FFS Not Everything Is A SQL Server Vulnerability

The Dude

I get asked if I know anything about <newest SQL vulnerability as reported by random website>, quite often. Generally, my answer is that I don’t for two main reasons… the first being that none of them are actual vulnerabilities, and the second being that none of them are particularly new but merely items from the same bag of tricks everyone else uses and isn’t a buffer overrun/privilege escalation/etc. item. My normal response after taking a peek at whatever article is referenced is generally the same response as The Dude, “Yeah, well, you know, that’s just like uh, your opinion, man.”, as all of these items are purported to be vulnerabilities but yet none actually exploit any vulnerability.

Mulder and Scully

“I want to believe” should be the poster on all of these articles. Let’s break down the latest one which incurred my ire. According to article, this is malware – which is the correct categorization for this, but let’s see if it exploits any undisclosed or new vulnerabilities.

Its capabilities extend to brute-forcing administrator logins […]

Brute forcing isn’t new, it’s quite literally the oldest attack in the bag of tricks. How is that a vulnerability? It’s not.

Analysis of the malware revealed that it disguises as an Extended Stored Procedure DLL […]

Woah woah woah, time out. What the literal F. First, why use an extended stored procedure DLL, why not CLR based? XPs have been deprecated, may have issues with newer versions of SQL Server, and _at minimum_ requires it be added by someone with *sysadmin* permissions. If you have access to an account with sysadmin, you can pretty much own the server. Period. That’s an issue with your internal security (or exploiting a non-patched/new/undisclosed other method of gaining access to an account with sysadmin, such as a Windows account, which isn’t a SQL Server thing). Just to reiterate, the following needs to happen for this to *even* be loaded.
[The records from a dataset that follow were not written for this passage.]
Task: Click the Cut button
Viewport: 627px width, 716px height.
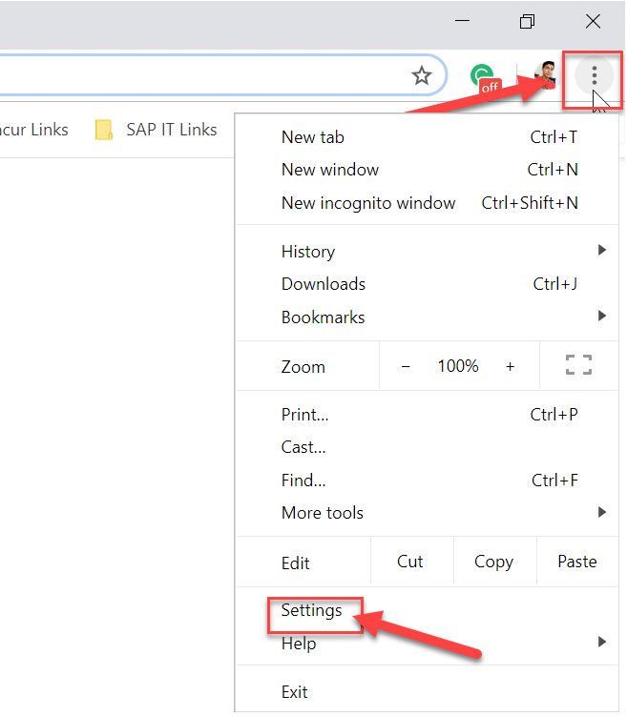Action: pyautogui.click(x=410, y=562)
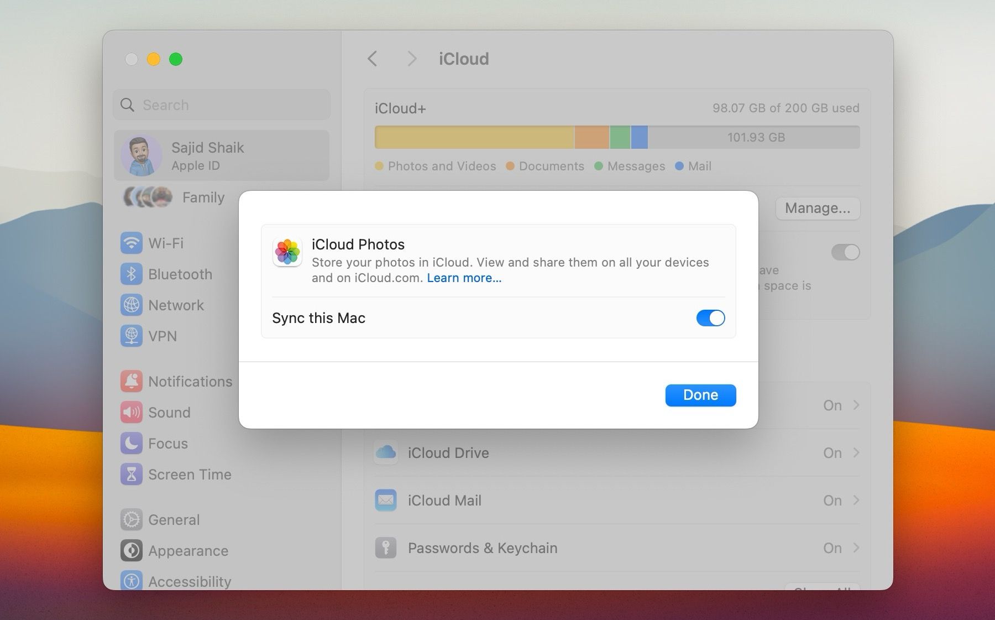Viewport: 995px width, 620px height.
Task: Click the iCloud Photos app icon
Action: [x=287, y=252]
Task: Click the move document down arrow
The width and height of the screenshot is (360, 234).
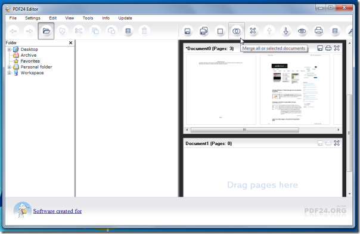Action: click(x=285, y=31)
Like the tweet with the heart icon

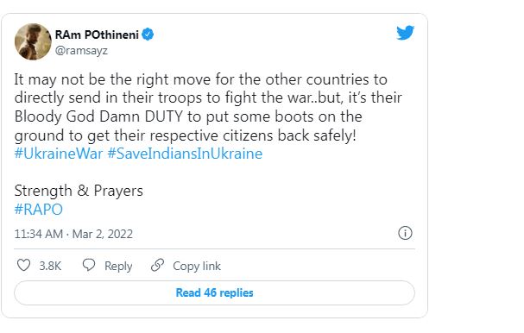[x=23, y=266]
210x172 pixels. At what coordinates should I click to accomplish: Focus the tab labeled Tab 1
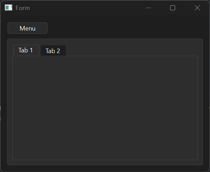[x=26, y=50]
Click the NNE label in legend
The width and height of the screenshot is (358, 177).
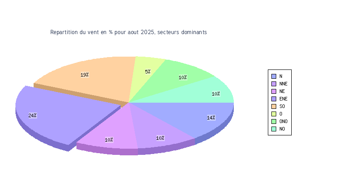283,84
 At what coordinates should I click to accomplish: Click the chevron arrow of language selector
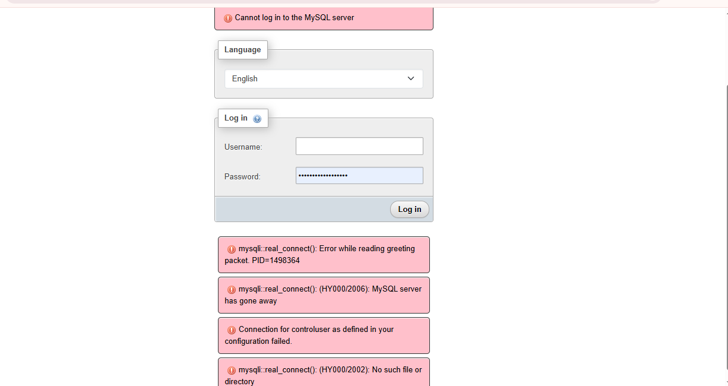[411, 78]
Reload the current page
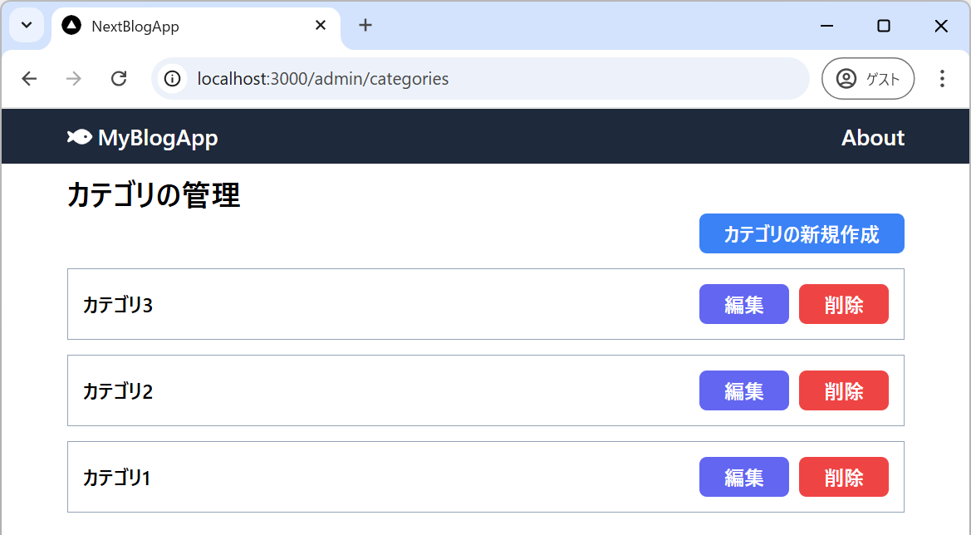Image resolution: width=971 pixels, height=535 pixels. [119, 79]
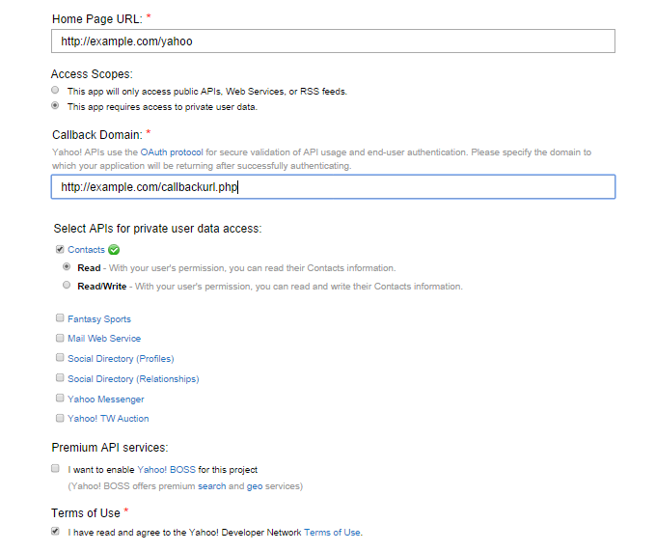The image size is (655, 551).
Task: Uncheck the Terms of Use agreement checkbox
Action: [56, 532]
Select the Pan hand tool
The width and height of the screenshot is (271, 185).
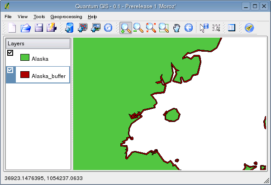(x=176, y=28)
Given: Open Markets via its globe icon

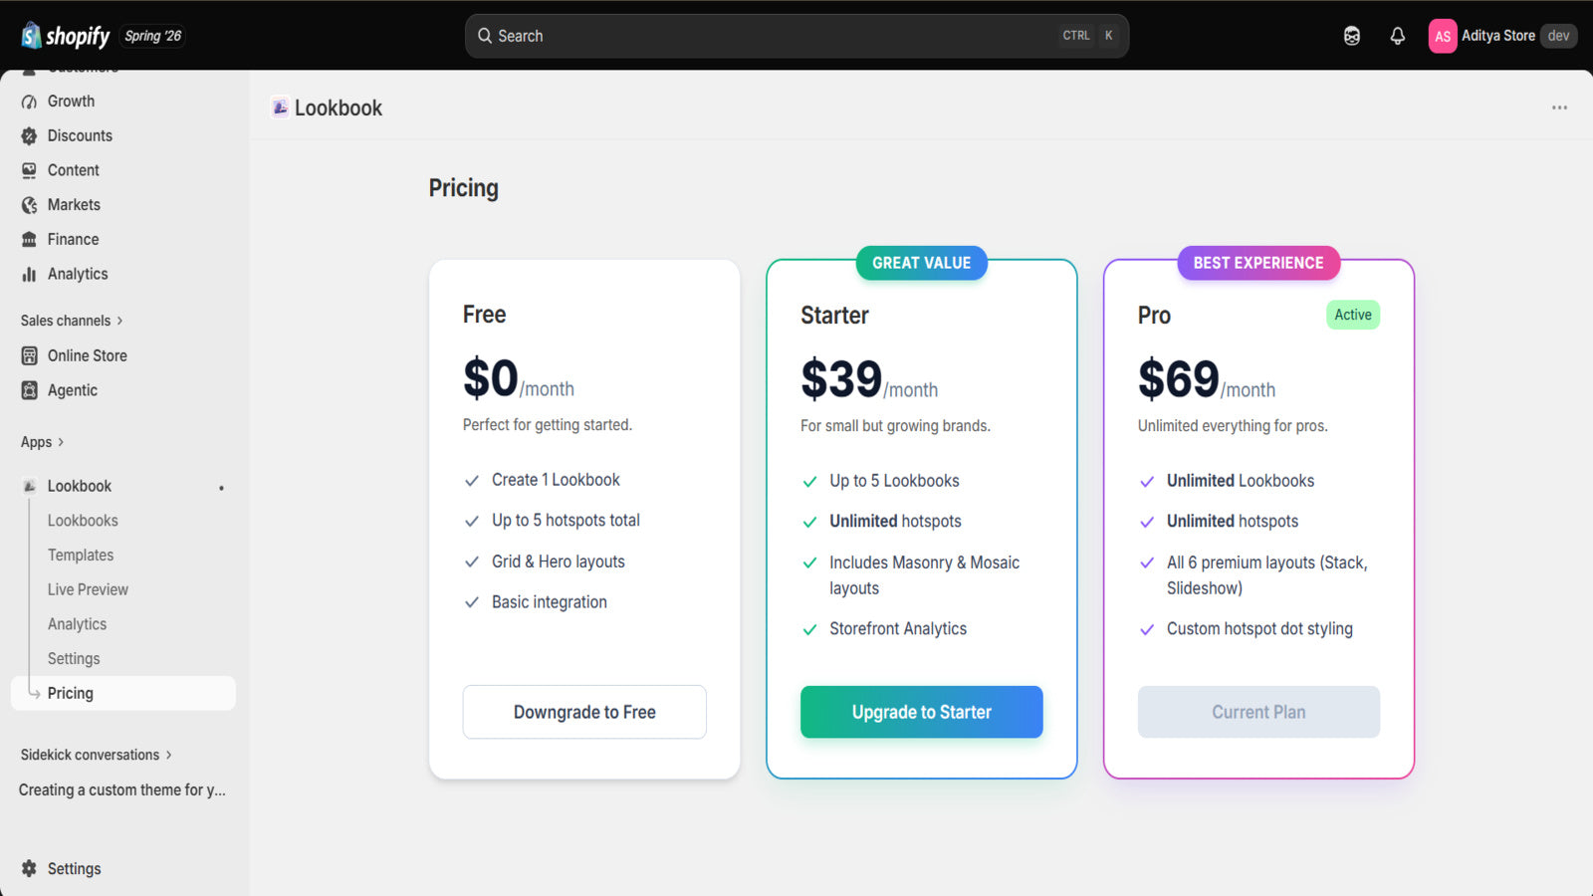Looking at the screenshot, I should pos(29,205).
1. The DLL needs to be put onto the system.
2. The DLL needs to be in a place the SQL Server service account can access.
3. A SYSADMIN must execute sp_addextendedproc with the required information to load it into the SQL Server process.

All of these are failures of your security policies and infrastructure, none, unless root caused to be so, are SQL Server vulnerabilities. People load all sorts of horrible 3rd party DLLs in SQL Server process space (Carbon Black, McAfee, Symantec, IBM, FireEye, etc.), though these are added through other techniques (which the above referenced DLL _could_ get loaded by as well, which would mean the kernel is compromised [see mrbminer], which again isn’t a SQL Server vulnerability).

LUGGAGE

Let’s get back to another part of the amazing vulnerability. Brute forcing passwords, did you not notice 105 million failed login attempts in 10 minutes? Are you using an SA account with a weak password, or passwords at all (I’m not a fan of SQL logins, but hey they exist and are needed in specific situations)? Do you not use firewalls? I guess tried and true human stupidity is still the best way to gain access. Brute forcing a password isn’t even a vulnerability, if it is then every piece of software pretty much everyone has this vulnerability… wonder how it should be patched? I just can’t.

Salads are gross

Word salads, that is… although regular salads are too, to an extent. Anyway.

The researchers say that the command list also includes four “Exploit” commands, indicating that the attacker may rely on known vulnerabilities for some actions, such as adding a new user.

Excuse me? Adding a new user is a known vulnerability? Since when? That’s basic functionality of the system, especially given it has sysadmin rights.

Misery Likes Company

This is becoming a pattern, where anything that does anything is a vulnerability. Here’s a few more I weighed in on but never blogged about, which made their rounds across the globe touted as SQL Server vulnerabilities, that aren’t such as Vollgar and mrbminer. There are real vulnerabilities that do occur with SQL Server and those will have a specific GDR and CU-GDR release for in-market supported versions (Service Packs are gone, thankfully), so if you’re on a very old version you’ll want to upgrade.

Just because the server happened to be running SQL Server doesn’t mean it’s a vulnerability with SQL Server. When there are, there will be CVE details and there are many reputable sites which will collect these for viewing. Normally, MSRC will also put out their own details around the issue. Please stop “the sky is falling” panic, take a breath, and look at the facts before jumping to conclusions.